The court ruled in Lussier’s favor and the judge stated that Brittany had to be returned within 72 hours to Keith. But the adoption agency appealed the ruling, which put a stay on the entire case.
“Keith said to me, if this was going to go on for a year or so, he couldn’t rip Brittany from her new home,” says Totaro.
A local newscaster, who had been following the case, tracked down the couple who had been given Brittany and told them her story. When they learned about who the baby was, they volunteered to give her back to Keith. The agency withdrew their appeal after a lot of public pressure and Lussier got his daughter back.
“It was the most amazing day to reunite this father with his daughter,” says Totaro. “It made everything I do worth it. Today I’m still good friends with Keith and Brittany is a thriving young lady.” Although many of Totaro’s cases aren’t as high profile, he still makes a difference in each and every one of his client’s lives. He works on many “standard” adoptions, but he also specializes in adoptions gone wrong.
Totaro was lead counsel on the Gibbs vs. Ernst case, in which the Pennsylvania Supreme Court established the right of adoptive parents to be compensated for failure of adoption agencies to fully disclose all relevant information to the adoptive parents before adoption. The case was cited by over 20 Supreme Courts in other states.

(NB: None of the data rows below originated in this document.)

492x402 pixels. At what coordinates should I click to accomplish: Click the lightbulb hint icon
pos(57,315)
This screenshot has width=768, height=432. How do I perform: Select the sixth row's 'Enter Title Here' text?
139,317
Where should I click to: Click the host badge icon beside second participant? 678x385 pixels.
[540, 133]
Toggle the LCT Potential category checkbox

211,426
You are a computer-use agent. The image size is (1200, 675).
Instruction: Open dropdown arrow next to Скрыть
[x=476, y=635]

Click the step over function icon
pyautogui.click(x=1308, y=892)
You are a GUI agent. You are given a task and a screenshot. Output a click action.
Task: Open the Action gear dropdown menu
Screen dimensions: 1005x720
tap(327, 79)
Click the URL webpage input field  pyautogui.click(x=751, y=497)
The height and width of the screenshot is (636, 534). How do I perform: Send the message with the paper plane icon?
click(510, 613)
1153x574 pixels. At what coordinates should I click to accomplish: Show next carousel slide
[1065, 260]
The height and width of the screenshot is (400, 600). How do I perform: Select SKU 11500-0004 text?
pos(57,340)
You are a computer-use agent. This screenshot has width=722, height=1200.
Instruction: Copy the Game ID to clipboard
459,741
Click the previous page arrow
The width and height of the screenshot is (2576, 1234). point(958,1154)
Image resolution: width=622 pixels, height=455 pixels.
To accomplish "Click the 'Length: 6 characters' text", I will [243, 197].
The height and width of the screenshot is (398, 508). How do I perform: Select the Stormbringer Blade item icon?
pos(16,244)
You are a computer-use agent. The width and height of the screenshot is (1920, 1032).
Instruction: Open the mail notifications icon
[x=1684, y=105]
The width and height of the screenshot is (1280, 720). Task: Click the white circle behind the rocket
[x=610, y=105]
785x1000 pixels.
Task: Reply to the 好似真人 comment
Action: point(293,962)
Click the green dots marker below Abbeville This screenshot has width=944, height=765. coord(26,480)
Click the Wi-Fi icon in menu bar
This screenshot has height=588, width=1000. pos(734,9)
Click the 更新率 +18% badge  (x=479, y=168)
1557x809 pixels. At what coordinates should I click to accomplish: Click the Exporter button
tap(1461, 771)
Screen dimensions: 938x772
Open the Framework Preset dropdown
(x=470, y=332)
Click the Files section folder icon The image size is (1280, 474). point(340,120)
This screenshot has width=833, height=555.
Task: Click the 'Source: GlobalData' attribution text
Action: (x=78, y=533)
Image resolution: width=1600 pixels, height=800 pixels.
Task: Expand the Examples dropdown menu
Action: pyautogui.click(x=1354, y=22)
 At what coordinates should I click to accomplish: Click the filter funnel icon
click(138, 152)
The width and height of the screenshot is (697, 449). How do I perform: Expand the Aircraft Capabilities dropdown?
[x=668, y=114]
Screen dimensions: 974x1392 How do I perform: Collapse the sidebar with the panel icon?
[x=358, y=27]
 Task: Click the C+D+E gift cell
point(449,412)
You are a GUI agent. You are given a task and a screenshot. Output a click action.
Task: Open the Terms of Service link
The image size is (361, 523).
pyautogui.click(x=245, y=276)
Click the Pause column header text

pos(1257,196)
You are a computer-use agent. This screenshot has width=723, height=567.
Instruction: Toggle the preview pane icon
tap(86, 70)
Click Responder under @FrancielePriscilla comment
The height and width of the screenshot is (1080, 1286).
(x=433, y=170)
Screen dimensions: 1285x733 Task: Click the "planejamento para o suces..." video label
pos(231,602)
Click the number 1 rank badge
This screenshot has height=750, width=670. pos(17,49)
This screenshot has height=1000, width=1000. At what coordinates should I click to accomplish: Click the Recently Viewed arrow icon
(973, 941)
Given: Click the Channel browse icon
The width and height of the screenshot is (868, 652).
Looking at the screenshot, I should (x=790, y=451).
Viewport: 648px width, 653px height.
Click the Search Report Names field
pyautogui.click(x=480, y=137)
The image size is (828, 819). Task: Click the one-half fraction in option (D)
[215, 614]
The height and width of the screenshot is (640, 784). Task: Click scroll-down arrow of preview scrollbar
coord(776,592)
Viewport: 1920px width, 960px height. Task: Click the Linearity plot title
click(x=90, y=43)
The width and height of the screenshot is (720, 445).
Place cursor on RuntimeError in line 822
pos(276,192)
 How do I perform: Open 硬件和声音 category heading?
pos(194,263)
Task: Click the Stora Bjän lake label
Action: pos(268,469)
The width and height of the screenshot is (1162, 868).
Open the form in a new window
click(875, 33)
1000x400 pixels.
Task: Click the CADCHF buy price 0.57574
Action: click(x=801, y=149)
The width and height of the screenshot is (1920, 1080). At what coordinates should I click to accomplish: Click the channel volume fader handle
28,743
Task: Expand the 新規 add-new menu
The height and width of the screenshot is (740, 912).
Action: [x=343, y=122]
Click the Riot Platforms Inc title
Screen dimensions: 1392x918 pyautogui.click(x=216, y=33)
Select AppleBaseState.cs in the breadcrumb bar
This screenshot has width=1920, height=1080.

“Sam is extremely well-regarded and is the perfect blend of competence and compassion,” says Karen Burrill, a 1969 Ursinus graduate and Director of the Child and Home Study Associates Adoption Agency, who has worked with Totaro on countless adoptions. “He is the one of the most sought-after lawyers in the adoption world.”
Totaro is working on another high-profile adoption case that has led him back to the talk shows. But whether in or out of the spotlight, he simply wants to do the work he feels called to do.
“Helping these people is our life,” he says about he and Andrea. “And, I wouldn’t want to be living any other way.”